Discrete Trial Teaching is a facet of applied behavioral analysis therapy that is used by therapists, physicians, educators, and caregivers to help modify behavior in children with mood disorders. It tends to factor heavily in many autism spectrum disorder treatment strategies
Sometimes referred to as Discrete Trial Instruction, DTT’s science-based data-driven approach has proven to be an effective way to help children learn new skills. At the same time, it’s also an innovative way for ABA therapists to teach new social skills in the child’s natural environment.
How Discrete Trial Training Helps Children with ASD
Many children with autism spectrum disorder (ASD) have communication problems. Especially those on the severe side of the spectrum who also have significant learning deficits. Many Registered Behavior Technicians use DTT techniques to help these children learn basic skills. This includes cognitive skills, communication, and interacting with others, as well as learning to practice self-care.
Discrete Trial Teaching often breaks larger skills down into a system of small, easily taught components. As the child learns each component and masters it, they learn to combine them until they have eventually mastered the entire larger skill.
The Steps of Discrete Trial Training
Discrete Trial Training is founded on five important steps to help children with ASD and behavioral mood disorders.
The therapist or caregiving deconstructs a larger skill, breaking it down into small bites. Then each “Digestible Bite” is assigned consistent, concise instructions. Simplicity is key in step one, as you need to make absolutely sure that the child understands the instructions. If they don’t grasp it within the first few tries, then you’ll need to deconstruct the skill into even smaller instructions until they do.
If a child doesn’t quickly grasp an instruction like “Hand me the blue ball,” you might have to break it down to “Point at the Blue Ball.” Then add “Pick up the blue ball” followed eventually by “Give me the blue ball.”
In the second step, the therapist or caregiving teaches each “digestible bite” until the student masters it before moving on to another skill.
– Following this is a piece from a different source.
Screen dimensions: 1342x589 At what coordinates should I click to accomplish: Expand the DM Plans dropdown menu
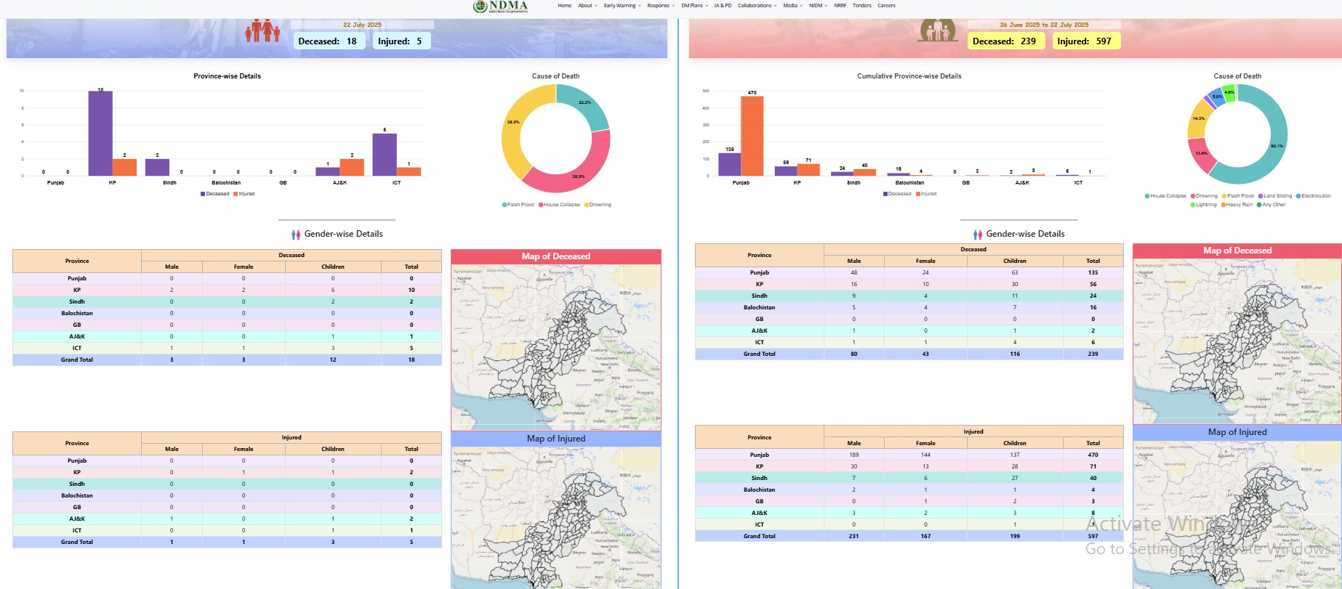pos(694,6)
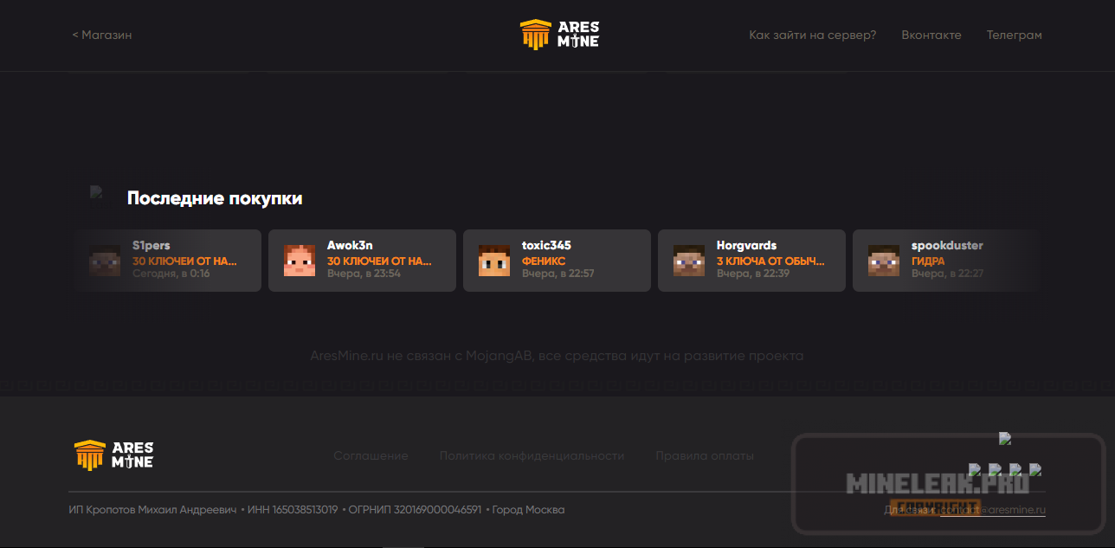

This might evolve from “Pick up the blue ball,” to “Pick up the red ball.” On and on until the child learns to pick up all the balls and put them away.
The third step in the discrete trial training process is more intensive. The child amalgamates the different skills, picking up all the balls regardless of color at the same time, and putting them away.
At this point, the therapist or caregiving installs prompts as needed, to help the child recognize the task that needs to be performed without intensive instructions. They then gradually decrease them.
The therapist or caregiving then uses incentives that they are offered consistently for a job well done. This develops a positive association with performing the task making it enjoyable for the child.
The Core Principles of Discrete Trial Training
Discrete trial training relies on core principles that help children with ASD and similar mood disorders to learn new skills and modify behavior.
Discriminative stimulus focuses on providing brief concise and consistent instruction to the child for the task at hand. The goal is to help them make a connection between a specific direction and the desired response.
A prompt is often needed to help a child with ASD form the proper response. This might be performed between the discriminative stimulus and the response itself. Though the prompt often occurs when the therapist, teacher, or caregiver shows the child the correct response to guide their behavior.
The Child’s Response & Consequence
If the child gives the correct or incorrect response to the stimulus the caregiver or therapist will dole out the consequence or reward according to the correctness of the response. This often comes in the form of praise or a small reward for every correct response.
The inter-trial interval is the final phase of the discrete trial training process. It happens only after the consequence or reward phase of the training. It clearly signals the end of one trial and the impending start of another. It is usually no more than five seconds. The brevity of the interval helps maintain the seamless continuity of the learning process.
Discrete Trial Training & Incidental Teaching
As a core concept of applied behavioral analysis therapy, discrete trial training incorporates incidental teaching which makes the most out of events that occur in the child’s natural environment and repurposes them as teaching opportunities. The therapist or caregiver then arranges the environment to make it attractive to the child.
With patience, the child is prompted, and the teaching process begins when they start showing interest in something in the environment. At that point, the instructor elaborates on the chosen item to get the student to respond. When they react appropriately, the child receives a confirming response, a token, or some other type of recognized/perceived reward.
Sometimes numerous rapid sessions are performed with very little time between trials/lessons. Every skill must be relevant for the child in a way that encourages them to want to learn it. At the same time, the reward must be something that the child values and appreciates. It might be a favorite little snack or perhaps bonus time playing a game they enjoy. Then the reward must be given immediately after the child learns and correctly performs the task.
The way that discrete trial training breaks down skills into digestible bites and trains them incrementally helps children gain communication and social skills, as well as promotes their cognitive function. All in a way that helps them achieve the kind of skills and milestones they need to live their best life.
Discrete trial training does a good job of adapting to the child’s level of cognition and communication and can be adjusted to their abilities.
The entire process can be tailored to improve a specific skill in the most efficient way possible by focusing on positivity and brevity. It allows for the productive shaping of behaviors without forcing the child into a rigid structure.